Il film, inoltre, si pone l’obiettivo di smascherare l’illusione cinematografica: lo spettatore crede a ciò che vede, così come accade a Scottie, quando la verità gli si svela in tutta la sua crudezza. Momento in cui la scoperta del terribile inganno ordito alle sue spalle farà crollare in lui ogni certezza di poter ritrovare l’amore perduto, e intrecciare con Judy, sostituta di Madeleine, una storia d’amore.

Storia d’amore che si sarebbe potuta realizzare se Judy, inizialmente, non si fosse prestata al gioco sporco di cui Madeleine è rimasta vittima.

“La mia testa era qui… il mio cuore era qui… e ora sono di nuovo qui con te.”

Pellicola dall’alto contenuto simbolico, al centro della narrazione c’è inoltre il tema dell’amore idealizzato e malato.

È dunque un amore mitizzato e squilibrato quello vissuto dal detective, in quanto attratto da Judy in funzione di ciò che rappresenta per lui. Ovvero, raffigurazione iconografica di Madeleine.

Al film La donna che visse due volte si può dare una ulteriore lettura, ovvero quale metafora sulla natura sfuggente della realtà, oltre che sull’amore, inteso come una proiezione propria e sulla conseguente fragilità della psiche umana.
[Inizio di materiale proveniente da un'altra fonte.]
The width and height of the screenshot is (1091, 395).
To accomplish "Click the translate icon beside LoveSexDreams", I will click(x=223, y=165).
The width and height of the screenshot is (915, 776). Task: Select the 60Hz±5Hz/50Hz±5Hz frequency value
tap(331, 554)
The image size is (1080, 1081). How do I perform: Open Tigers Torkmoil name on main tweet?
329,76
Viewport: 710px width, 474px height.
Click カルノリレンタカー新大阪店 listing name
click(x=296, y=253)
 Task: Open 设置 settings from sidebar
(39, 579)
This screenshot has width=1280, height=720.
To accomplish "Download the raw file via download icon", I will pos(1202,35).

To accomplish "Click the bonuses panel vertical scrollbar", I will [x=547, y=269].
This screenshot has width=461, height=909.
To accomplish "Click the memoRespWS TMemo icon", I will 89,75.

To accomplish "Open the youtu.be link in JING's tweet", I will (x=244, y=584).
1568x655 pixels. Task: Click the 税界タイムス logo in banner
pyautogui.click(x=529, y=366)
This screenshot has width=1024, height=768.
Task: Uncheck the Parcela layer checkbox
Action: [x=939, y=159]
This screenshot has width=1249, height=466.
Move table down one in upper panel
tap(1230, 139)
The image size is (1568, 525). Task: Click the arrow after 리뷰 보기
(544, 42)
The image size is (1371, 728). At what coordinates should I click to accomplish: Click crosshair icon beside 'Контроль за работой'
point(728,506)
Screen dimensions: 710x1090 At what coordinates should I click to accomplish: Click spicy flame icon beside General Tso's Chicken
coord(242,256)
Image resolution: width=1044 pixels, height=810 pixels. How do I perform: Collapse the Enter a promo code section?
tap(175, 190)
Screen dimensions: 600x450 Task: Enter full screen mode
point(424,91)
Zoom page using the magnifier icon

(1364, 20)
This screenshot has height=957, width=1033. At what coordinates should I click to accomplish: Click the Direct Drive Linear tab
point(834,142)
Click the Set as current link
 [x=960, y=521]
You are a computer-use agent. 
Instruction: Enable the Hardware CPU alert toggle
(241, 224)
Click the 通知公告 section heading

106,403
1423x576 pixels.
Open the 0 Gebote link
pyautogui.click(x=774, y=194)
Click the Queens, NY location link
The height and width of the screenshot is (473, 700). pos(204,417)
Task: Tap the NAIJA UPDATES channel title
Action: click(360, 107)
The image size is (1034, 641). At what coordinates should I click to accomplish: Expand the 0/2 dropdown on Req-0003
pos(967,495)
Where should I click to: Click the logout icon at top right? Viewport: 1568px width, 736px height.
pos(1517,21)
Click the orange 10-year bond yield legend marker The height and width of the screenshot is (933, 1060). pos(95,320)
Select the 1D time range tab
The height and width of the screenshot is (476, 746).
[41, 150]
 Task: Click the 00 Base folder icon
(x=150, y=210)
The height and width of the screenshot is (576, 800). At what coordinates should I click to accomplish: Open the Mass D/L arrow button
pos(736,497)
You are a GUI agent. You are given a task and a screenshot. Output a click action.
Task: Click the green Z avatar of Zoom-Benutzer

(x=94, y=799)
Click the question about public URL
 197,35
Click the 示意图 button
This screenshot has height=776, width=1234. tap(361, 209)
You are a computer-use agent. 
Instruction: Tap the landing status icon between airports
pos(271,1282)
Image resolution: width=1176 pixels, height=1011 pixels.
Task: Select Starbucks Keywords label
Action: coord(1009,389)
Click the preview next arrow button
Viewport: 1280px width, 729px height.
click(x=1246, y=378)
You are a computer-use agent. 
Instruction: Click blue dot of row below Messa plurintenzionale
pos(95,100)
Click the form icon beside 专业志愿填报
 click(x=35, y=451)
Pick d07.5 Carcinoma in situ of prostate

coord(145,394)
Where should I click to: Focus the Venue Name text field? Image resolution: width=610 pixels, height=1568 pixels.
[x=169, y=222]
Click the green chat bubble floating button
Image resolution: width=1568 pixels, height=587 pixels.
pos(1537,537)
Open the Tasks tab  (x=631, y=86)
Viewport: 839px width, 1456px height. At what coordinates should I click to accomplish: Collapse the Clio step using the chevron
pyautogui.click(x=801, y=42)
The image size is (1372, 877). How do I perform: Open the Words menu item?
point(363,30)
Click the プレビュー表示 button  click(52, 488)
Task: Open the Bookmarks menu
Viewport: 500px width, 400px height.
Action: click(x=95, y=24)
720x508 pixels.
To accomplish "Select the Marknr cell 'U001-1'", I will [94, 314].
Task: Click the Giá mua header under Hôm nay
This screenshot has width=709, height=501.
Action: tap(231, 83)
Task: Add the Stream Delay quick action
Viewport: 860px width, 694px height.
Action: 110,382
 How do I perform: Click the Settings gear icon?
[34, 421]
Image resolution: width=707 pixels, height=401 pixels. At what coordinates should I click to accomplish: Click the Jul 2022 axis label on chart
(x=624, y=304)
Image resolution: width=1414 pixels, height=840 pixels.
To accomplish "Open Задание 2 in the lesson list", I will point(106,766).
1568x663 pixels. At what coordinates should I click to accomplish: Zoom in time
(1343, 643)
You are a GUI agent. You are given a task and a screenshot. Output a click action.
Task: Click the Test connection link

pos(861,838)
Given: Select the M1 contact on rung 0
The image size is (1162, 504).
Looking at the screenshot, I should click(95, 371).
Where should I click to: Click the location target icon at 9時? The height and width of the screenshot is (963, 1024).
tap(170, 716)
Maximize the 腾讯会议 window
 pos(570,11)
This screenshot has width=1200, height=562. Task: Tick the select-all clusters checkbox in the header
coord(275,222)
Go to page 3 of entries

“Solo un’altra vita e non sarò più sola… per sempre.”

Pellicola dal notevole impatto scenico, che gode di innovazioni tecniche davvero interessanti, quali

la tecnica visiva dello zoom dolly, per esempio. Che altro non è se non la ripresa a vortice, o effetto vertigine, per accentuare tensione e disagio mentale nello spettatore, in un’esplorazione psicologica di elementi quali ossessione, identità, illusione e impossibilità di rintracciare il passato.

Definito il maestro del giallo, in questa sua opera, Alfred Hitchcock costruisce un’atmosfera ipnotica, che focalizza completamente l’attenzione dello spettatore in una narrazione filmica di livello, e altamente coinvolgente. Con la sua maestria narrativa e visiva, il regista regala allo spettatore un film che è al tempo stesso un thriller, un dramma psicologico e un’opera sull’impossibilità di amare davvero una persona, se non corrispondente all’immagine fantasma alimentata e creata dalla propria fantasia.

Da sottolineare la colonna sonora che accompagna la pellicola, con la musica di Bernard Herrman che con motivi romantici e pieni di pathos amplifica la drammaticità delle diverse sequenze.

Riguardo alle interpretazioni dei diversi protagonisti, quasi inutile dire che sono eccellenti, da attori consumati di un film che ha fatto la storia del cinema hollywoodiano.

“Un solo istante può cambiare un’intera vita.”

Pellicola da apprezzare per il taglio registico, come per i temi senza tempo portati in scena, e per il finale che si realizza in un’esperienza cinematografica che lascia un segno, soprattutto negli amanti del genere del thriller psicologico.

In merito ai riconoscimenti tributati alla pellicola, alla sua uscita nelle sale cinematografiche non c’è stato alcun un trionfo plateale, in quanto considerato lento e poco coinvolgente. Accolto allora con freddezza, è celebrato oggi per la complessità narrativa e la profondità psicologica.

Opera singolare, La donna che visse due volte rappresenta inoltre un’indagine nell’abisso del desiderio umano, del senso di colpa e del dolore per la perdita.

Per concludere, infine, una curiosità. Il titolo originale, Vertigo, si riferisce sia alla paura del protagonista per le altezze, sia al “capogiro” emotivo dello spettatore, trascinato in un labirinto di inganni.

“Non puoi nemmeno toccarmi. Se mi tocchi, mi dissolverò come un sogno.”